Interaction of protease‐activated receptor 2 with chronic angiotensin II‐induced endothelial dysfunction in mice

Abstract

Protease‐Activated Receptor 2 (PAR‐2) knockout mice exhibit a different time course in blood pressure response to angiotensin II (AngII). In this study we measured endothelium‐dependent relaxations of mesenteric arteries from PAR‐2 knockout (PAR‐2 ‐/‐) and C57BL/6 mice using wire myographs.
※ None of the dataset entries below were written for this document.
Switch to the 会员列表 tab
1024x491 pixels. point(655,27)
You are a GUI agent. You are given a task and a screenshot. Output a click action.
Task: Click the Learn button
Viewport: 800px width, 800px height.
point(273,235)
Our goal was to test the influence of PAR‐2 ‐/‐ on AngII‐induced endothelial dysfunction. Chronic AngII infusion of C57BL/6 and PAR‐2 ‐/‐ decreased acetylcholine (ACh)‐induced relaxations by ~20 % whereas PAR‐2 agonist (2fly) and sodium nitroprusside relaxations were unchanged relative to saline infusion groups. ACh‐induced relaxations of AngII‐PAR‐2 ‐/‐ arteries, but not AngII‐C57BL/6 arteries, were rescued in the presence of the cyclooxygenases inhibitor indomethacin. In contrast to these effects, indomethacin decreased the sensitivity to ACh in saline‐PAR‐2 ‐/‐ and did not affect either ACh‐ or 2fly‐induced relaxations in saline‐C57BL/6. The sensitivity to 2fly of arteries from AngII‐C57BL/6 was decreased in the presence of indomethacin. A combination of PAR‐2 gene knockout and indomethacin rescued ACh‐induced relaxations of vascular smooth muscle after chronic AngII infusion in mice. Cyclooxygenases contribute to the mechanism of persistent PAR‐2 vasodilation despite endothelial dysfunction and to the mechanism of action for ACh in PAR‐2 ‐/‐ mice. Funding sources: CIHR, IRIF, CFI.